Of course Drakkith is correct. I should have said we have only 1 explanation for the current state of our observable universe (not the origin) and that is chance alone (as opposed to natural selection working in addition to chance in the evolution of life). And still true is the paradox: the observed values of the current state are so unlikely that to assign the state to a result from a random set of actions nearly defies credibility. Therefore, something other than chance must have been be at work.
 
  • #15
Chronos said:
If the fundamental forces of the universe are emergent from a single source, what logic dictates they are 'free' to choose any value other than that they are known to possess? IMO, the universe is not fine tuned, it is self tuned

So to you then, there can be no existence of a multiverse? ie, our observable universe and the space in which it is contained is the only space that can possibly exist

I think the 'freedom' to choose parameters comes from the belief that there exists something beyond our self consistent laws of physics (like other self consistent laws independent of our own 'realm', but from the same ultimate source).
 
  • #16
rasp said:
And still true is the paradox: the observed values of the current state are so unlikely that to assign the state to a result from a random set of actions nearly defies credibility. Therefore, something other than chance must have been be at work.

Or it really could have been pure chance. It's unlikely, but possible.
 
  • #17
Drakkith said:
Or it really could have been pure chance. It's unlikely, but possible.

I like your byline:"It's not about what's possible, it's about what's probable."
 
  • #18
rasp said:
I like your byline:"It's not about what's possible, it's about what's probable."

I'm a riddle wrapped in a bacon-flavored enigma, aren't I?
 
  • #19
You are unique, in a good way.
 
  • #20
Drakkith said:
I'm a riddle wrapped in a bacon-flavored enigma, aren't I?

Hmm bacon yum yum. Never tried riddle flavor before though
 

1. What is the "improbability" of our universe?

The improbability of our universe refers to the seemingly unlikely conditions and events that had to occur in order for our universe to exist as it does today. This includes the precise values of physical constants, the formation of galaxies and planets, and the evolution of life on Earth.

2. How did the improbability of our universe come about?

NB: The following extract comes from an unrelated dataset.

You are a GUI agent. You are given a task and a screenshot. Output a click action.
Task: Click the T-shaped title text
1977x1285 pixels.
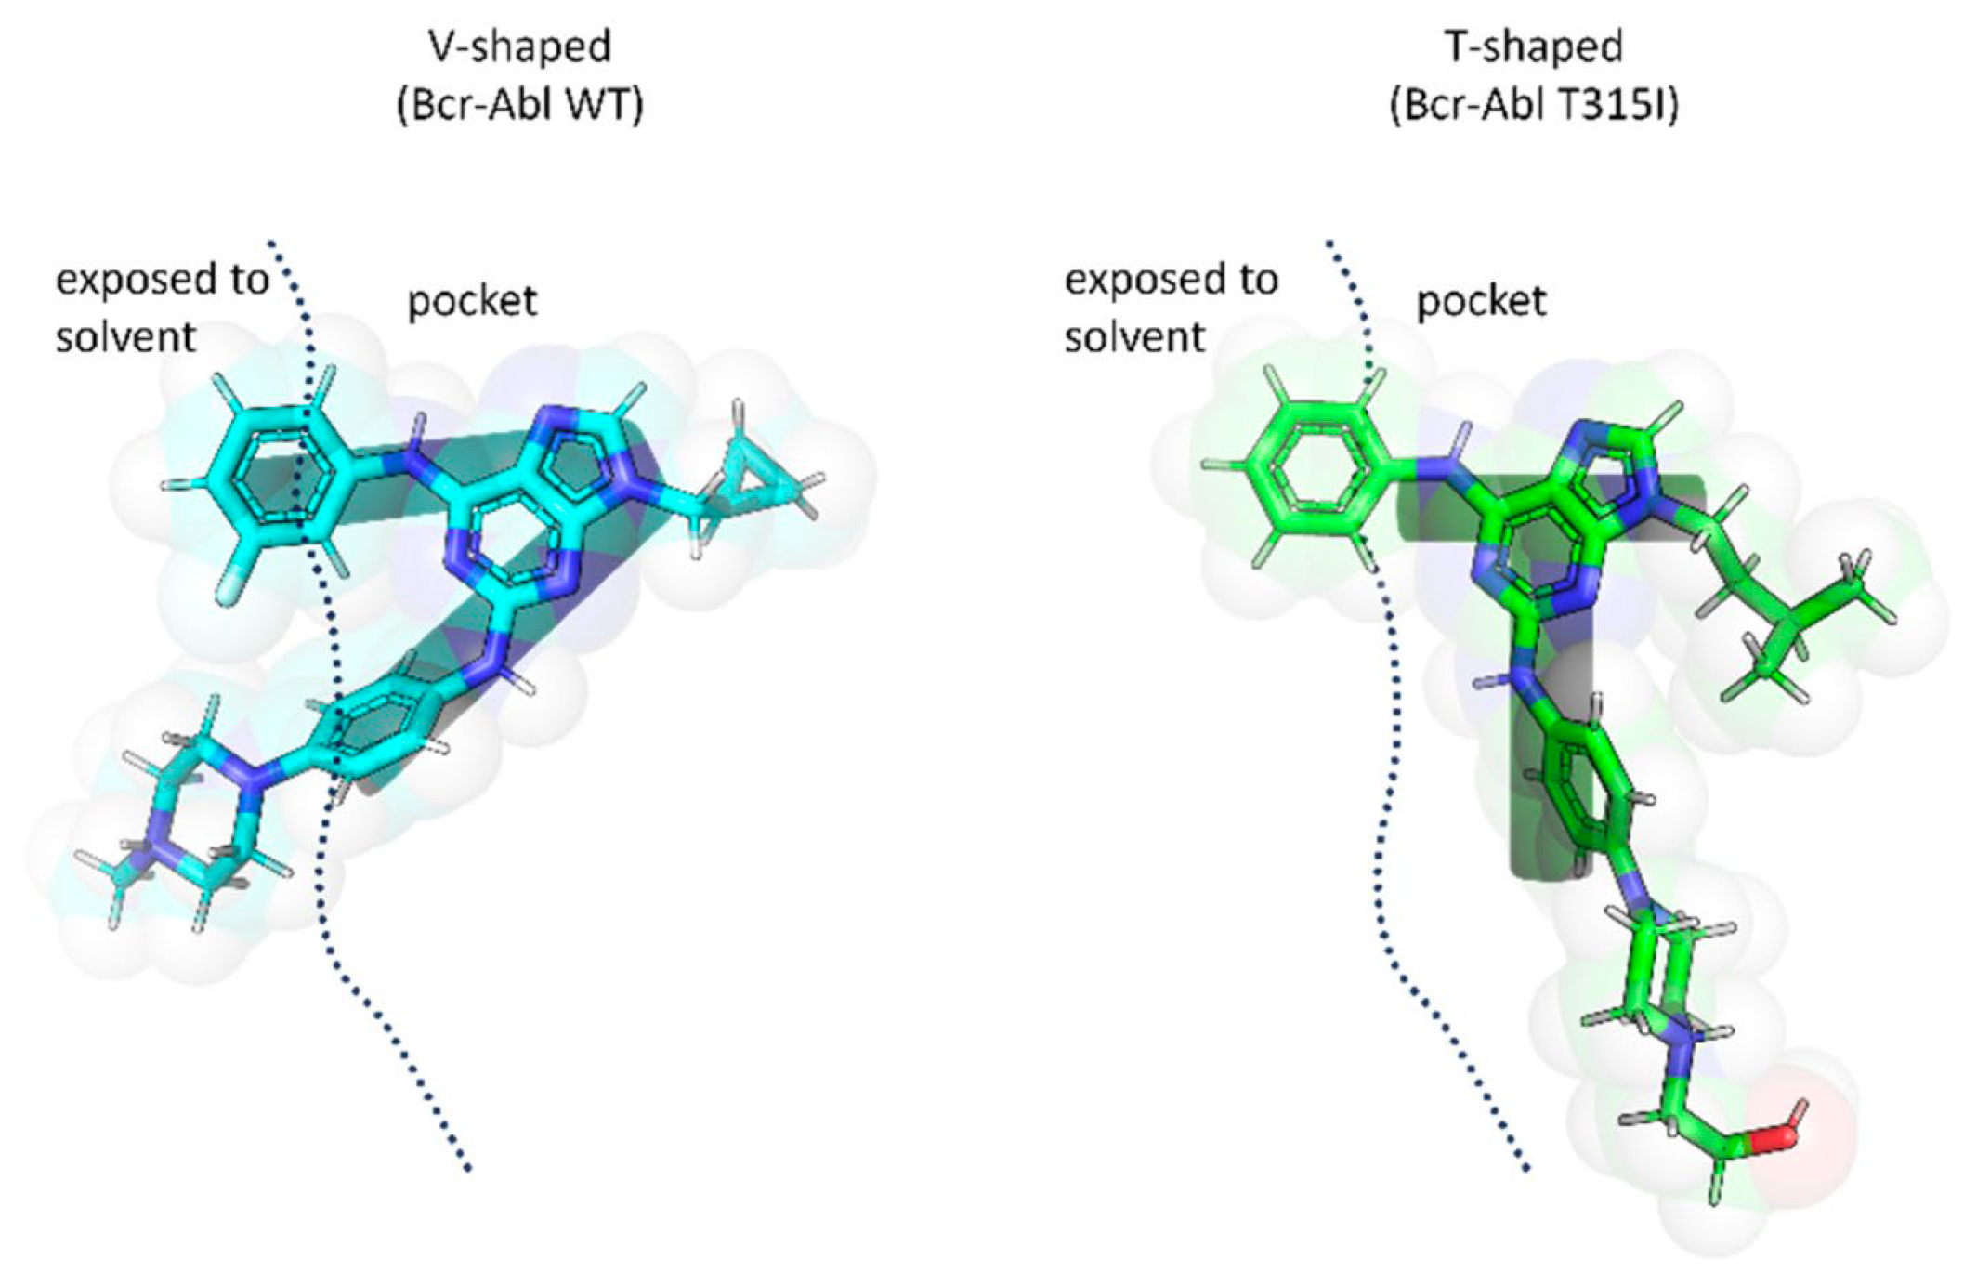point(1534,46)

There are a few different theories about how the improbability of our universe came to be. Some scientists believe that it is a result of the anthropic principle, which states that our universe must be capable of supporting life because we are here to observe it. Others propose the idea of a multiverse, where our universe is just one of many in a larger, constantly expanding collection of universes.

3. What are the implications of the improbability of our universe?

The improbability of our universe has significant implications for our understanding of the universe and our place in it. It suggests that our existence is not just a random occurrence, but rather the result of a highly specific and delicate balance of factors. It also raises questions about the nature of reality and whether our universe is the only one that exists.

4. Can we ever fully understand the improbability of our universe?

As scientists continue to study and learn more about the universe, our understanding of its improbability will likely continue to evolve. However, it is possible that we may never fully understand the true extent of its improbability, as there may be factors and events that are beyond our current level of understanding or observation.

5. How does the improbability of our universe relate to the concept of intelligent design?

The concept of intelligent design, which suggests that the universe and life on Earth are the result of a deliberate and purposeful creator, is often seen as a response to the improbability of our universe. However, this idea is not supported by scientific evidence and is not a widely accepted explanation for the improbability of our universe among the scientific community.